Entre as principais mudanças aprovadas, fica proibido o encaminhamento a protesto de débitos com menos de 90 dias de vencimento e cujos valores sejam inferiores a um salário mínimo. A nova legislação também estabelece proteção especial para consumidores vulneráveis, definidos como beneficiários do Cadastro Único para Programas Sociais (CadÚnico), do Benefício de Prestação Continuada (BPC), de tarifas sociais ou integrantes de famílias com renda de até meio salário mínimo por pessoa.
Nesses casos, o protesto somente poderá ocorrer se o débito for superior a um salário mínimo, estiver vencido há mais de 180 dias, houver oferta comprovada de alternativas de negociação compatíveis com a renda familiar e não existir contestação administrativa ou judicial pendente.
Outro ponto de destaque é a obrigatoriedade de notificação prévia ao consumidor antes do envio da dívida ao cartório.
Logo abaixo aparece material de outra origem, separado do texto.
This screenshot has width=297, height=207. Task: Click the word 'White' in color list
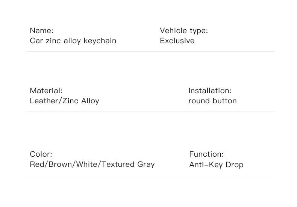coord(87,165)
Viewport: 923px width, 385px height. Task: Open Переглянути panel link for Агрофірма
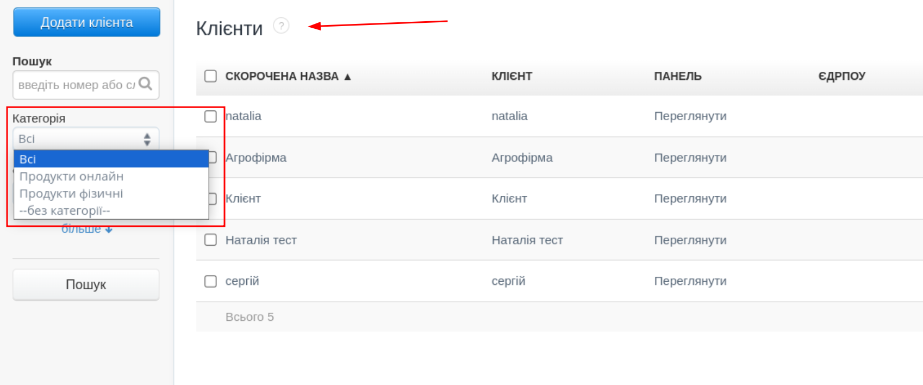[x=690, y=158]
Pela proposta, a prestadora do serviço deverá comunicar formalmente o usuário com antecedência mínima de 30 dias, utilizando meios que comprovem a ciência do consumidor, como correspondência com aviso de recebimento, aplicativos oficiais, mensagens eletrônicas ou atendimento presencial documentado.
Além disso, o texto cria mecanismos para incentivar acordos de renegociação de dívidas. O Poder Executivo poderá firmar programas de repactuação junto às concessionárias, prevendo parcelamentos, descontos e outras medidas voltadas à regularização dos débitos. Para consumidores que já possuem protestos registrados, a proposta prevê a celebração de convênios para possibilitar o parcelamento das custas cartorárias em até 36 meses.
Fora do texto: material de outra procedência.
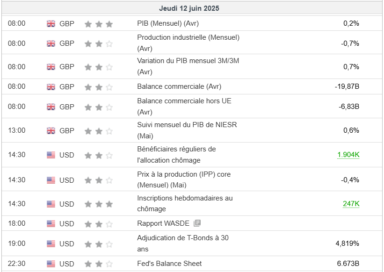
Task: Click the star rating for Inscriptions hebdomadaires au chômage
Action: tap(98, 204)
Outra inovação da matéria é a exigência de que as concessionárias solicitem a baixa, suspensão ou cancelamento do protesto em até cinco dias úteis após a assinatura do acordo e o pagamento da primeira parcela pelo consumidor.
Para o deputado Joaquim Roriz Neto, a aprovação da matéria representa uma vitória dos consumidores do Distrito Federal. “Nosso objetivo nunca foi impedir a cobrança de débitos legítimos pela Caesb ou pela Neoenergia. O que defendemos é que essa cobrança aconteça com equilíbrio, razoabilidade e respeito à dignidade das famílias. Não é justo que um cidadão enfrente diversos protestos simultâneos referentes à mesma residência, acumulando custos que tornam ainda mais difícil a regularização da dívida”, afirmou.
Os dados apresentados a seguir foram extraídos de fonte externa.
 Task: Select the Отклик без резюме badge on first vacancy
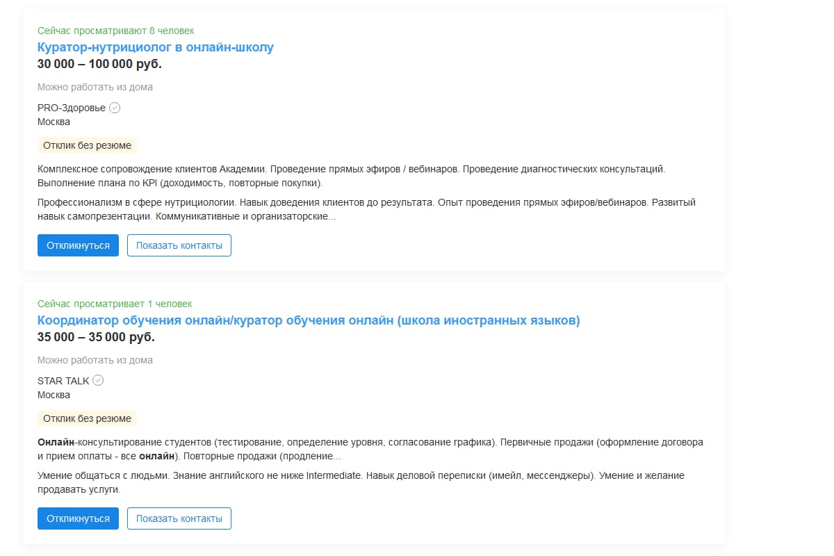click(85, 145)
No debate em plenário, o deputado Chico Vigilante (PT) disse esperar que o projeto seja sancionado imediatamente pela governadora para que a população deixe logo de pagar taxas abusivas. “O sujeito deve R$ 100, aí vai para o cartório e, às vezes, tem de pagar R$ 500 e ainda fica com nome sujo na praça, o que é uma vergonha. Isso é enriquecimento ilícito dos cartórios no DF”, ressaltou o distrital.
Fábio Felix reiterou o desejo de que o projeto seja sancionado o quanto antes. “Queremos para que os órgãos de controle possam fiscalizar a atuação da Neoenergia e da Caesb e para que parem os processos arbitrários que têm sido feitos contra a população do DF”, comentou Felix.
Após a aprovação em plenário, alguns distritais reconheceram a importância da atuação do ex-deputado federal Gilvan Máximo, apresentador do quadro Patrulha do Consumidor, exibido no programa Balanço Geral DF, da TV Record, para a aprovação do PL 2.375/2026.
Martins Machado (PP) destacou a atuação de Máximo ao apresentar a situação para a governadora Celina Leão. Já Eduardo Pedrosa destacou o trabalho da Patrulha do Consumidor e de todos os distritais. “Essa será uma lei apartidária para beneficiar o consumidor. Temos que cobrar a responsabilização dessas empresas”, afirmou.
Os deputados Wellington Luiz (MDB), Pastor Daniel de Castro, Jorge Vianna (Democrata), Jaqueline Silva (MDB) e Joaquim Roriz Neto também parabenizaram o papel desempenhado por Gilvan Máximo para a aprovação da matéria.